Therefore, this hadith does not imply that to be a true believer one must love for non-Muslims what he loves for himself- with the possible exception of wanting them to embrace Islam. However, this hadith does apply to all other Muslims. That means regardless of a Muslim’s nationality, language, race, economic status, and so forth, to be a true believer one must love for that brother what he loves for himself. If a person is not yet at that stage, this means that he is not yet at the stage of true and complete faith. Al-Sindi pointed out that at that stage one loves only for the sake of Allah. All believers are equal to him, whether they be close relatives or distant folk. He then says that very few people reach that state. However, if a person cannot reach that state completely, he should reach the highest level he can with respect to that goal.
3. Other Points Derived from This Hadith
- If a believer sees his brother lacking in his religion, he strives his best to improve the plight of his brother- as piety is the best that he can achieve for himself and it is what he should wish for his brother also. One of the early pious people said, “Those who love each other for the sake of Allah look by the light of Allah. They, for the sake of Allah, have compassion for those who commit sins. They hate their deeds but have compassion for them. They try to change their ways by admonishing them to stop their deeds and they show pity for them to keep their bodies away from the Fire.”
- The implementation of this hadith is not with words only. That is, a person does not simply claim to love his brother and to love for his brother what he loves for himself.

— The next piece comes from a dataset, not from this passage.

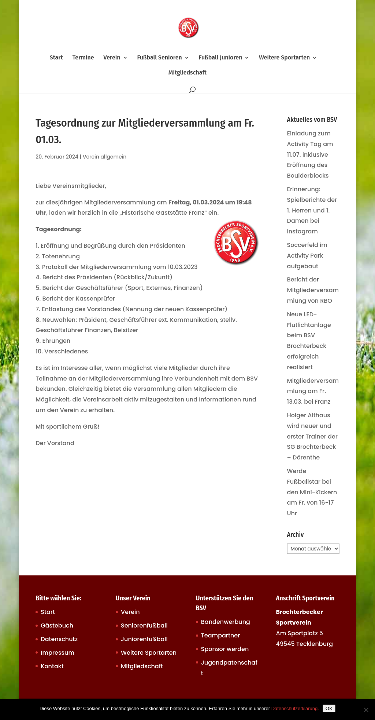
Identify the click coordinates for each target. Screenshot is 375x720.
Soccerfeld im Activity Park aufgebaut (307, 255)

It cannot be a case of mere lip service. Instead, as is the case with all true love, that love must be translated into action. In this case, it means action on behalf of one’s brother when one has the means to help him or improve his situation.
- If a person sees his brother possessing a virtue that he does not possess, it is permissible for him to wish that he also had that virtue himself. It is permissible for one to wish he had the same virtue but it is not permissible for one to wish that the virtue be removed from his brother. It is recorded in Sahih al-Bukhari and Sahih Muslim that the Prophet (peace be upon him) himself wished he could attain martyrdom. The Messenger of Allah (peace be upon him) also said, “There is no jealousy except with respect to two people: A man whom Allah has given wealth and he uses it up for the sake of the Truth and a man whom Allah has given wisdom and he decides by it and acts accordingly.” (Recorded by al-Bukhari and Muslim.) This hadith means that a person should also wish that Allah gives him those characteristics although, at the same time, he does not wish that those characteristics be taken away from the other.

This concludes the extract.